When eating food and breastfeeding it can be a little challenging. Not only are you listening and paying attention to your body, but also you need to pay attention to your baby’s body and how he or she reacts to everything. Some breastfeeding moms have it very easy and do not encounter any issues while eating food and breastfeeding.
On the other hand, some breastfeeding moms have babies that are extremely sensitive to a lot of things. It is important to keep an eye on rashes, stool changes, fussiness, etc. when eating certain foods. If you pay attention to the foods you eat while breastfeeding, you can make changes that allow your baby to be happier.
Is it okay to drink alcohol while breastfeeding?
No, it is not recommended to drink alcohol while breastfeeding. Alcohol can decrease milk production and transfer to the baby through breast milk, which can be harmful to the baby’s health.

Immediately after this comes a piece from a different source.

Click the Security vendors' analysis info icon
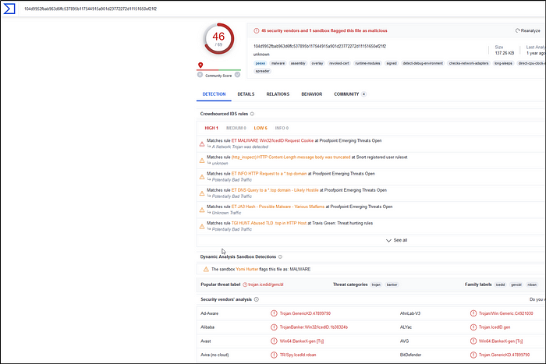coord(258,299)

Can caffeine affect my milk production?
Yes, caffeine can affect milk production and also cause digestive discomfort in babies. It is recommended to limit caffeine intake to less than 300 milligrams per day, or to switch to decaf options.
Are there any herbs that can decrease milk production?
Yes, some herbs, such as sage and thyme, have been shown to decrease milk production. It is best to avoid these herbs or speak with a healthcare provider before incorporating them into your diet.
Is it okay to eat processed foods while breastfeeding?
No, it is not recommended to consume processed foods while breastfeeding. Processed foods are often high in added sugars and unhealthy fats, which can negatively impact the health of both the mother and baby.
What kind of fish should I avoid while breastfeeding?
It is best to avoid fish with high levels of mercury, such as swordfish and shark, as these can be harmful to both the mother and baby. Low-mercury options, such as salmon and tilapia, are safe to consume while breastfeeding.